Jealousy inspired James Franco to act
The actor used to fool dates with his accent talents.
James Franco's love for acting was stirred up by an amorous school pal who hit on his girlfriend in a play he wrote and directed.
The 127 Hours star didn't sign up for drama class until his senior year in high school, and it took a spot of jealousy to get him involved.
"I had a girlfriend in the drama programme and she had been asked to do a one-act by this guy," he tells W magazine. "He had written this one-act and was directing and starring in it. It was this romantic piece, and they were gonna make out in it.
"I got really jealous, and I begged her not to do it. But she did it anyway, as she should have. I realise in hindsight that I was jealous probably more because he had constructed this whole thing and he’d written it and directed it and was acting in it - it was, like, all the things that I wanted to do."

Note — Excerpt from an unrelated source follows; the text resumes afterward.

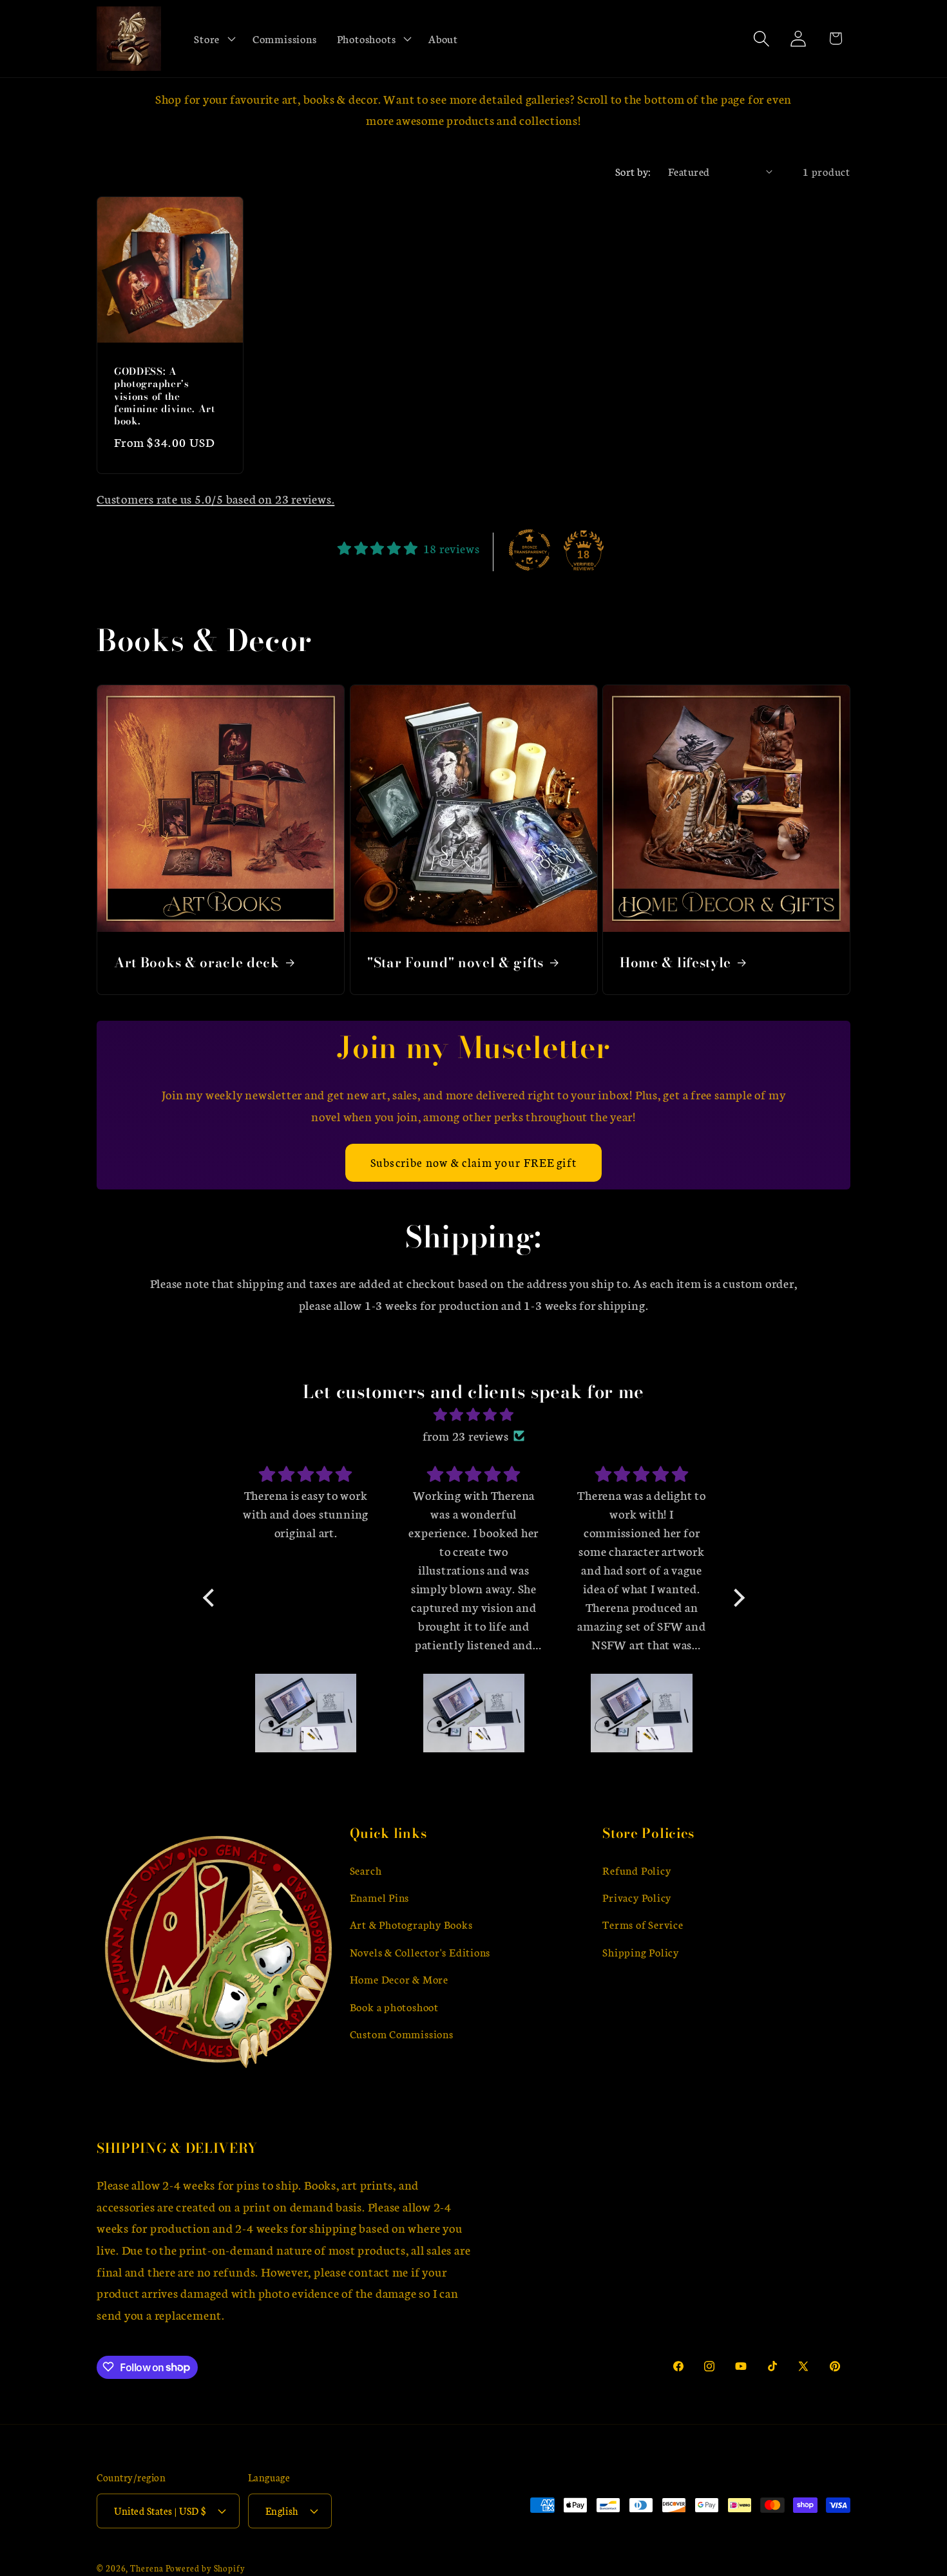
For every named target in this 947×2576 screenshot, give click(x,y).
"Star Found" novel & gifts (455, 963)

James decided there and then to join the drama class, adding, "I got the leads in the last two plays that year."
Although he had caught the acting bug, he'd left it too late to apply to drama schools or theatre programmes.
"I was in L.A., and there was, like, a guy in my dorm that was on the show Cybill, with Cybill Shepherd," he adds. "It was just all around me, and I was like, 'Well, I need to do this now'. So I dropped out of school. My parents wouldn’t support me anymore. So I worked at McDonald’s for two or three months... Then I got a Pizza Hut commercial, and then not long after that I did (TV show) Freaks and Geeks. So it all worked out."

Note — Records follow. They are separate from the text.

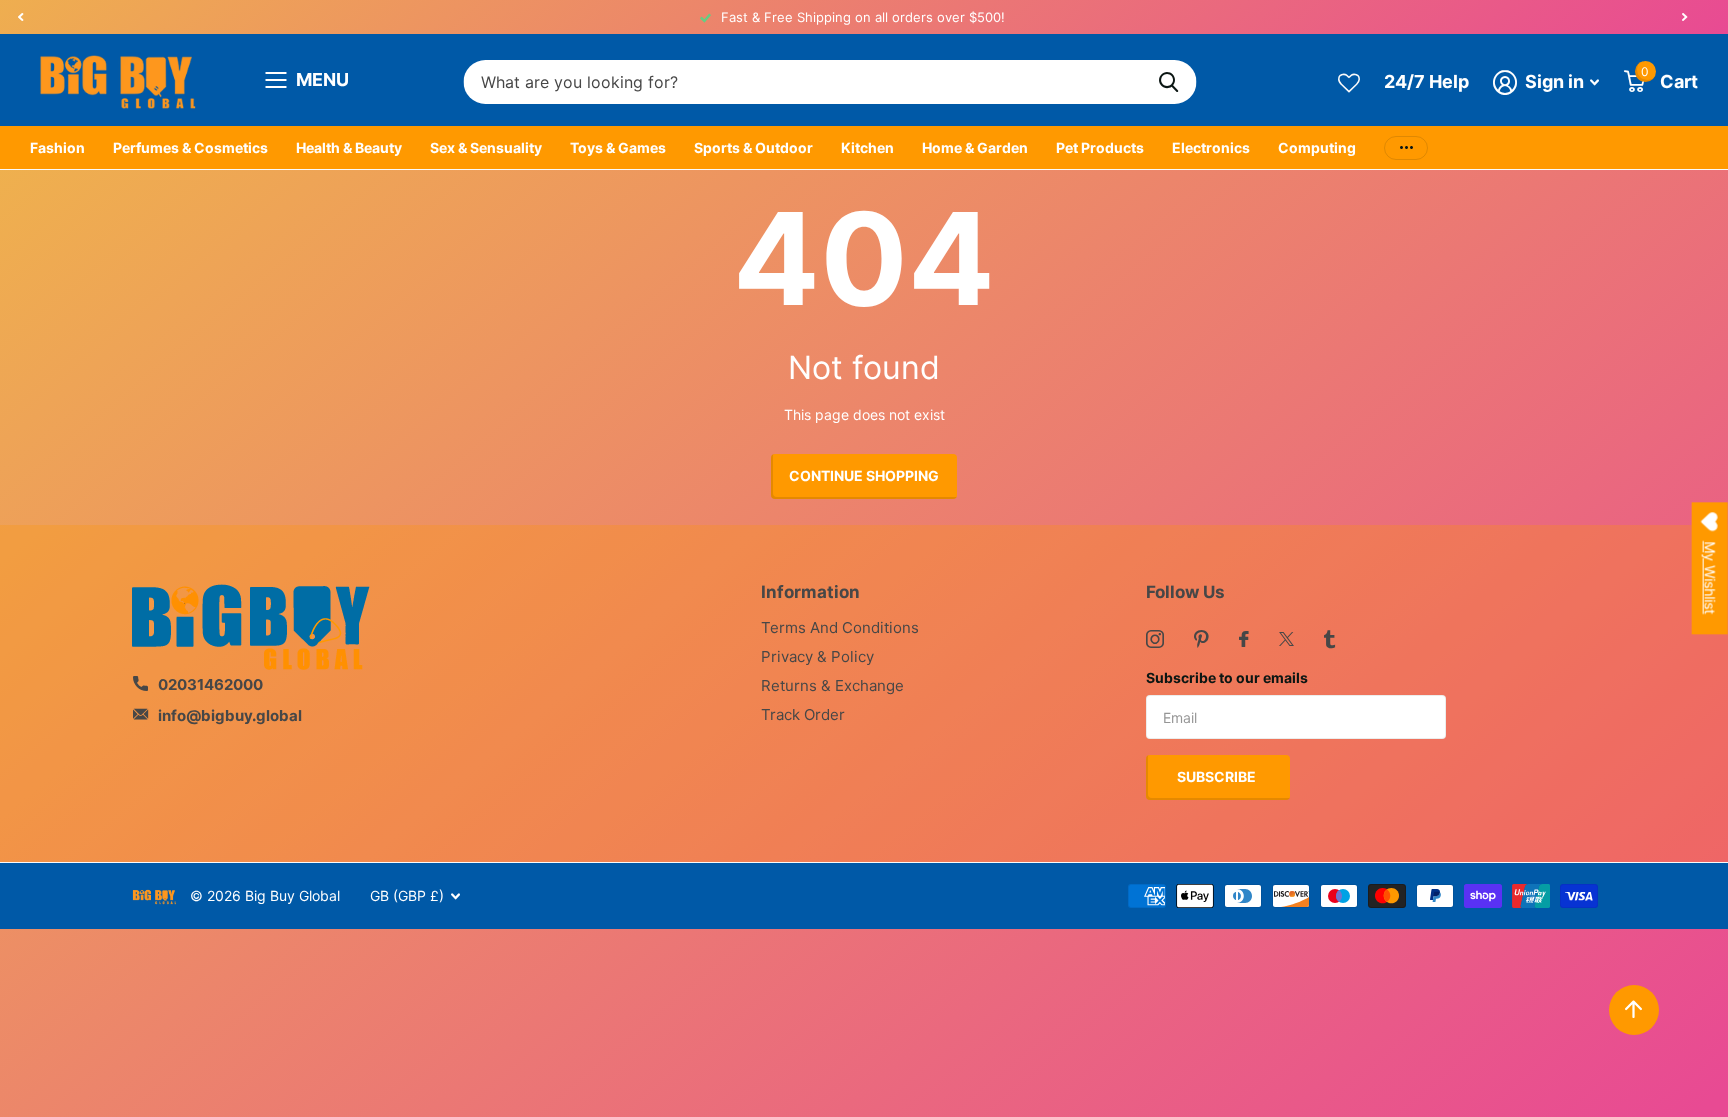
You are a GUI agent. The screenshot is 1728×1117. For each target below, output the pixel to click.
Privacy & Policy (817, 656)
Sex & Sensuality (486, 147)
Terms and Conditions (840, 627)
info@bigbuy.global (230, 715)
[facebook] (1244, 639)
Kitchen (867, 147)
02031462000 (210, 684)
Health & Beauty (349, 147)
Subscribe (1218, 776)
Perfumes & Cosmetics (190, 147)
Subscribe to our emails (1227, 677)
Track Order (803, 714)
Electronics (1211, 147)
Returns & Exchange (832, 685)
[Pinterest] (1201, 639)
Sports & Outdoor (753, 147)
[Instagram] (1155, 639)
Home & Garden (975, 147)
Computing (1317, 147)
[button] (20, 17)
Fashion (57, 147)
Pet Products (1100, 147)
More (1406, 148)
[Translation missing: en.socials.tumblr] (1329, 639)
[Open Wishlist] (1349, 81)
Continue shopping (864, 475)
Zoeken (1169, 82)
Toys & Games (618, 147)
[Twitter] (1286, 639)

The actor insists working at McDonald's helped him perfect his drama skills: "I would practice different accents in the drive-thru, like really bad accents. But people believed me."

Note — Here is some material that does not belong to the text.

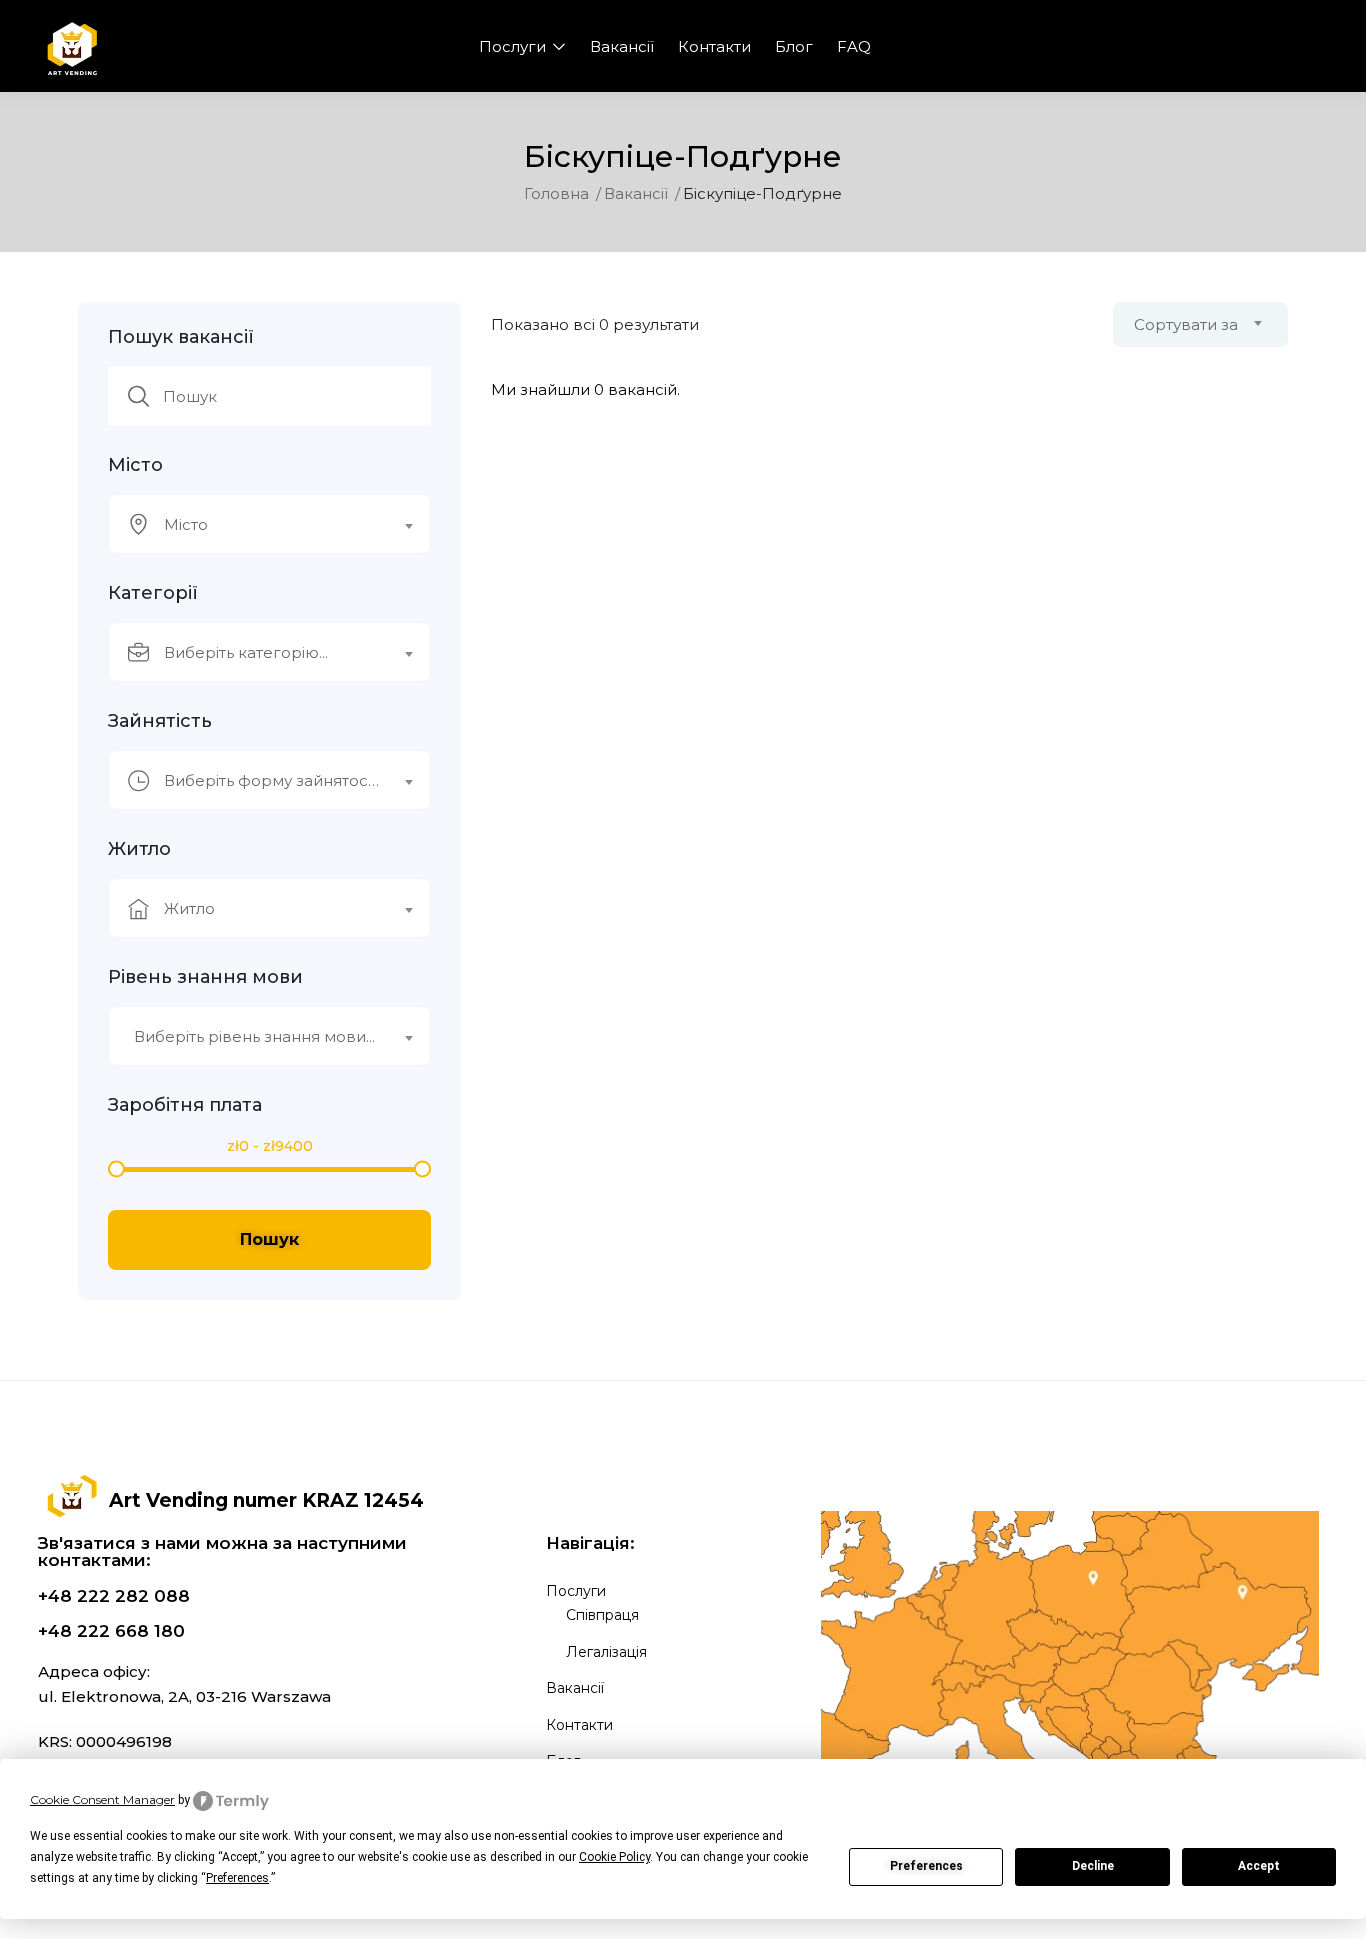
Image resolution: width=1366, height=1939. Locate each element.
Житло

He also discovered the accent trick was popular with the ladies, adding, "I'd always know that they were interested 'cause they’d come back around... She’d come back and she’d be like, 'Well, I’m trying to learn Italian. Maybe you could give me some Italian lessons'.
"There were a couple, I guess, with my Irish accent or, like, my Brooklyn accent - those I could go out on dates with. You know, we went to see Titanic, and I had to keep it up... I always had to break it to 'em, 'cause they’d call me, and it was before cell phones. So I’d pick up the phone, I didn’t know who it was. And I’d be like, 'Hello?' And they’d be like, 'James, is that you? What happened to your accent?' It was always the worst, as if I was this huge imposter... It usually ended right there."